Thanks Kelley! That was very helpful and informative. I’m hoping to start it tom on my day off. I’m pretty nervous. I’ve been having a migraine headache straight for almost 2 weeks straight, the Nori will supposedly help with that. I get symptoms a week before my period, and while during. That’s 2 weeks out of four every month! It’s miserable. Does anyone else feel worse dizzy/anxiety/ etc, before and during their period?

I’m gonna go crazy!

Thanks guys,


Did you say you are starting the Nort while on Celexa? I think I read you are going to cut down to 20 and then add the Nort?
The Celexa is strictly an SSRI, only affecting Serotonin. THe Nort, being a tricyclic, affects serotonin, norephinephine, and also Dopamine. So whatever the Celexa isn’t hitting, the Nort may very well pick it up.
Good luck! I wouldn’t worry about it…just start low…maybe like 5 mg to start and go from there.


I have recently been diagnosed with MAV which I feel has started triggering my panic disorder that has been relatively dormant for 14 years. I am currently tapering off fluoxetine, as it does not seem to be working anymore. Was thinking of trying citalopram for dizziness/anxiety. Anyone had success? I have tried lexapro before which was Ok, but didn’t overly help with the dizziness. Venlafaxine has been recommended by GP, but I have read nightmare reviews. Any suggestions/recommendations?

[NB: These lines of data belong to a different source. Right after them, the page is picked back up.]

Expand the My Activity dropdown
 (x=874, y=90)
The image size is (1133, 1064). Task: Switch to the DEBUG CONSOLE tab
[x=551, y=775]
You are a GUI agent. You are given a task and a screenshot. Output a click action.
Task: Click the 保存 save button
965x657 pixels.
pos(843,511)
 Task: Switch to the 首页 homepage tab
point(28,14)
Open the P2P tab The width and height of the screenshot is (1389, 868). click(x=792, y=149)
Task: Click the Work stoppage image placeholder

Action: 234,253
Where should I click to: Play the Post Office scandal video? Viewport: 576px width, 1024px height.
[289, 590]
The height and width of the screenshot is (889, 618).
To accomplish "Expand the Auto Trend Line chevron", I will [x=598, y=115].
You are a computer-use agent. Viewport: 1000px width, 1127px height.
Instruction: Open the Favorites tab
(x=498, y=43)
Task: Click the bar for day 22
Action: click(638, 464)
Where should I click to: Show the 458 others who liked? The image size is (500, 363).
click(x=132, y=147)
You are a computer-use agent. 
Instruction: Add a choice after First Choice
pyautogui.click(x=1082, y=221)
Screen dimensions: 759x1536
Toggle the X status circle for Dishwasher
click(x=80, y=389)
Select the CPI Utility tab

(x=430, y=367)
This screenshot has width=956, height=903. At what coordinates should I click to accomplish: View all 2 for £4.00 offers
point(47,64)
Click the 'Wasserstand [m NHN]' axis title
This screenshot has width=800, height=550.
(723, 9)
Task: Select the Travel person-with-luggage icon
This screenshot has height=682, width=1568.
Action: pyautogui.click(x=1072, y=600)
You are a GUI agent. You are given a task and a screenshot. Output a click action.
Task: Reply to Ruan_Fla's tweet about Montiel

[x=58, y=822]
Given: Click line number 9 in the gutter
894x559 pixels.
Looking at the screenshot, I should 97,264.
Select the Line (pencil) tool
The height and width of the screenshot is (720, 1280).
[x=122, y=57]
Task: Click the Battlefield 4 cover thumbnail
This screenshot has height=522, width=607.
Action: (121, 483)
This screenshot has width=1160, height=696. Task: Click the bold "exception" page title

I like to avoid drugs whereever possible, and take the fewer the better. Would just like to say Anxiety is common as a result of having MAV. completely understandably and some plp go on to develop PPPD symptoms. Beware of confirmation bias. It might be you are developing some `anxiety traits and it’s not your old panic attack syndrome returning. Often anxiety caused by extended periods of MAV will resolve when the MAV resolves. Only you know and understand YOU. From everything I’ve read I’d say Venlafaxine (and certainly top of its drugs class) is currently helping alot on this forum with MAV and some with MAV and Anciety (at higher doses). Amitriptyline, Noritriptyline are long established and successful for treating MAV. Citalopram not so but very popular for treating anxiety. The SSSR and SNRI drug classes are more difficult in withdrawal than Ami/Nori tricyclic antidepressants. Every drug taking is a case of swings and roundabouts and with MAV and drug prevention it’s trial and error every time. I don’t take Venlafaxine but for MAV ~it’s fast getting a good reputation but when it comes down to it, it’s your choice.


I just want to add that my psychiatrist told me that the therapeutic dose for depression/anxiety of ami/nort have also a lot of withdrawal symptoms, plus side effects.
I am on effexor 150mg, pretty good antidepressant and it is also helping with the dizziness slowly. I dont feel like walking on a trampolin anymore. Just rocking when still.